In this respect, I would argue, Passerini’s anxious concern for methodological propriety verges on the squeamish. She is dismayed at the prospect of what Heidegger calls Zuhandenheit, literally ‘readiness-to-hand’, instrumentality, or (Lucien Goldmann’s translation) la manipulabilité. footnote3 Yet this revulsion, theoretically founded as it is, leads her towards an intellectual position disconcertingly similar to what is called, in non-academic circles, ‘hedging’.
This is most apparent in the question of Passerini’s ‘antecedents’. She objects strongly to my comparison of her work to Burckhardt (a comparison which is heavily qualified in the original review), as well as to my contrast of her perspective with that of Eric Hobsbawm—yet she then goes on to qualify her own rejection of Burckhardt, on precisely the grounds that I compared them, and to distance herself from Hobsbawm, on precisely the grounds that I counterposed them! I cannot remember ever reading a sentence that hedges more than the following: ‘between such work and mine, or that of some of my contemporaries, I see the mixture of continuity and discontinuity that typically unites and divides different intellectual generations.’
This is a point that was central to the concerns of my review. Passerini’s book is an ideal object to read ‘symptomatically’—as a text spooked by its own contemporaneity. She reacts with distaste when she is mentioned in the same sub-clause as Blair—yet her preferred ‘lover’s discourse, translated into historical terms’, gives her, and us, no tools to think politically that are distinguishable from suspect official discourses.
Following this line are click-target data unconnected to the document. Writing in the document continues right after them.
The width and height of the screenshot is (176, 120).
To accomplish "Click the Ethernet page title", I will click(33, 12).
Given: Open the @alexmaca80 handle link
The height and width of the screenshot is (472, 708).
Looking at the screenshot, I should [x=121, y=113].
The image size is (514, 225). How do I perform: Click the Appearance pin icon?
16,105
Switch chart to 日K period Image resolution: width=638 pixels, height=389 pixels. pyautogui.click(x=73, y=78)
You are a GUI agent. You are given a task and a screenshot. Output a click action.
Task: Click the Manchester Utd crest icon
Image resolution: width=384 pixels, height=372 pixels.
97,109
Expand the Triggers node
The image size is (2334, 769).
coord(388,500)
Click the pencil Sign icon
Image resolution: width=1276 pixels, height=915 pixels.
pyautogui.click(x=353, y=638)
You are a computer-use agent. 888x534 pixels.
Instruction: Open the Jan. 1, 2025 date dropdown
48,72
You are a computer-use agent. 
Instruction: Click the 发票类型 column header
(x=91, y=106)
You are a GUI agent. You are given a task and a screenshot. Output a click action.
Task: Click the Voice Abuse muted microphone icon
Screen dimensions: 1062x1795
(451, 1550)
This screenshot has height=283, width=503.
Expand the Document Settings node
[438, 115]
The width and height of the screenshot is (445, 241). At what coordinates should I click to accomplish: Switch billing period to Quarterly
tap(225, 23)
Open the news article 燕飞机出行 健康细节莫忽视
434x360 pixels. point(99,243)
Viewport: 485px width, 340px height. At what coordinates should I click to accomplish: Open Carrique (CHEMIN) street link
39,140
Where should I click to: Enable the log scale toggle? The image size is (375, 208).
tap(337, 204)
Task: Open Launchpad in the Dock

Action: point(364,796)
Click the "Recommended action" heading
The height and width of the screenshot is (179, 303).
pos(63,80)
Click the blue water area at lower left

As Roland Barthes writes, ‘the lover speaks in bundles of sentences but does not integrate these sentences on a higher level, into a work’.footnote4 Passerini is faithful to this method of proceeding. The problem is simply the difficulty of invoking her fragmentary narratives in the developments of an accessible political position. That it is ‘impossible to derive a linear path from the Greeks to Maastricht’ is undeniable. But need this mean ‘abandoning’ every historical determination of European identity, leaping across an ‘abyss’ between all certainties? It seems a politically defeatist conclusion.